TÂCHES À RÉALISER.
a) Résumez en deux phrases l'article sur le procès de Louis Vliegen.
b) Recopiez l'extrait de l'article sur le procès de Louis Vliegen qui va de « A Liège, le » jusqu'à « patiente meure ? » inclus.
c) Écrivez la suite de l'article sur le procès de Louis Vliegen à partir de sa dernière phrase.

TEXTE FOURNI.
####################

La  » Biologie totale  » au tribunal

A Liège, le procès d’un psychothérapeute navigue en lisière du phénomène sectaire. Louis Vliegen, proche de la  » Biologie totale des êtres vivants « , qui prétend guérir par l’esprit, a-t-il fait en sorte qu’une patiente meure ?

Février 2007. Louis Vliegen, un Jalhaytois aujourd’hui âgé de 55 ans, tient une énième conférence sous le titre ronflant de  » psychothérapeute en gestalt avec décodage psycho-biologique « . A cette époque, son répondeur le présente comme  » le contact de Claude Sabbah en Belgique « , un fort controversé ex-médecin français devenu le promoteur très en vue de la  » Biologie totale des êtres vivants « . Bien qu’affirmant officiellement le contraire, cette doctrine tend à rejeter la médecine classique, à en croire plusieurs témoignages. Ceux qui la pratiquent invitent par exemple le cancéreux à renoncer à sa chimiothérapie et, pour recouvrer la santé, à résoudre le conflit psychologique qu’ils affirment être l’origine réelle de sa maladie. Ce qui se fait avec l’aide (payante) du thérapeute pratiquant un  » décodage psycho-biologique « , chose qui est censée entraîner la guérison par  » déprogrammation  » du cancer. Et idem pour d’autres maladies.

####################

EXTRAITS DE DONNÉES.

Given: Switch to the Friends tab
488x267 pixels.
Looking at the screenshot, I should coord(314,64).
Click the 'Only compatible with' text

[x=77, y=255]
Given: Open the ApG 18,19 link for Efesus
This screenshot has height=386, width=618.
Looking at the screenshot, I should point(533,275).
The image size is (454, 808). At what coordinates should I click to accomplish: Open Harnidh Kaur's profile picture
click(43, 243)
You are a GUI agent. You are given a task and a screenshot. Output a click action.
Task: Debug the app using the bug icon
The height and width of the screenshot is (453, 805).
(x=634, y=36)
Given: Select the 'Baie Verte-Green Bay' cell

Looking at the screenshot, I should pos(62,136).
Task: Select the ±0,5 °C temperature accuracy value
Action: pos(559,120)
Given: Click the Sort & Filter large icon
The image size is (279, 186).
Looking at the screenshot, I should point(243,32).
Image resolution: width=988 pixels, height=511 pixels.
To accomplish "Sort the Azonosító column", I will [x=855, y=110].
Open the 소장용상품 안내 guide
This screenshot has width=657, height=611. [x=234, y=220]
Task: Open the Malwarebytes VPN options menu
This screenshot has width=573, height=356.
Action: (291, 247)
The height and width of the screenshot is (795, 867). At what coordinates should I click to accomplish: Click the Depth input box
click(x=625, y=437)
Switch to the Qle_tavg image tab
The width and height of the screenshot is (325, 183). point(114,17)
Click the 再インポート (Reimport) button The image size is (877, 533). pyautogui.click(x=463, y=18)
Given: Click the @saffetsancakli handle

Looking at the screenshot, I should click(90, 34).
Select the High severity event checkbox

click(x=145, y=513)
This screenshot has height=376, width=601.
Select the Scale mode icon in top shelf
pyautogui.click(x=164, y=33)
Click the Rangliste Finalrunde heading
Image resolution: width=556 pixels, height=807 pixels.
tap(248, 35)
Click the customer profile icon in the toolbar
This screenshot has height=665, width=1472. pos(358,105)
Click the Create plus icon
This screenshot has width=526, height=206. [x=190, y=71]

####################

RÉPONSES PAR TÂCHE.
a) À Liège, le procès de Louis Vliegen, psychothérapeute proche de la « Biologie totale des êtres vivants », doit établir s'il a fait en sorte qu'une patiente meure. Promue par Claude Sabbah, un ex-médecin français controversé, cette doctrine tend selon plusieurs témoignages à rejeter la médecine classique et prétend guérir des maladies comme le cancer en résolvant, avec l'aide payante d'un thérapeute, le conflit psychologique qui en serait l'origine.

b)
A Liège, le procès d’un psychothérapeute navigue en lisière du phénomène sectaire. Louis Vliegen, proche de la  » Biologie totale des êtres vivants « , qui prétend guérir par l’esprit, a-t-il fait en sorte qu’une patiente meure ?

c)
Certes, personne ne nie l’importance de l’aspect psychosomatique des choses. Mais cette caricature est conspuée par les médecins d’Allemagne, de Belgique, du Canada et de France où elle s’est répandue. Elle vaut aussi à ses adeptes d’être brocardés par des associations luttant contre les sectes, qui parlent de charlatanisme. Car, si la  » Biologie totale  » ne répond pas à la définition de l’organisation sectaire, le rôle de ses thérapeutes leur semble en revanche coller parfaitement aux pratiques des gourous : abuser de la faiblesse psychologique de personnes fragilisées pour en obtenir des avantages pécuniaires.

Bref, ce que Louis Vliegen, assistant social de formation (le titre de psychothérapeute n’est pas protégé…), ne sait pas en février 2007, c’est qu’il va être inculpé sept mois plus tard pour exercice illégal de l’art de guérir, coups et blessures ayant entraîné la mort sans intention de la donner et escroquerie (sans discontinuer depuis 1993).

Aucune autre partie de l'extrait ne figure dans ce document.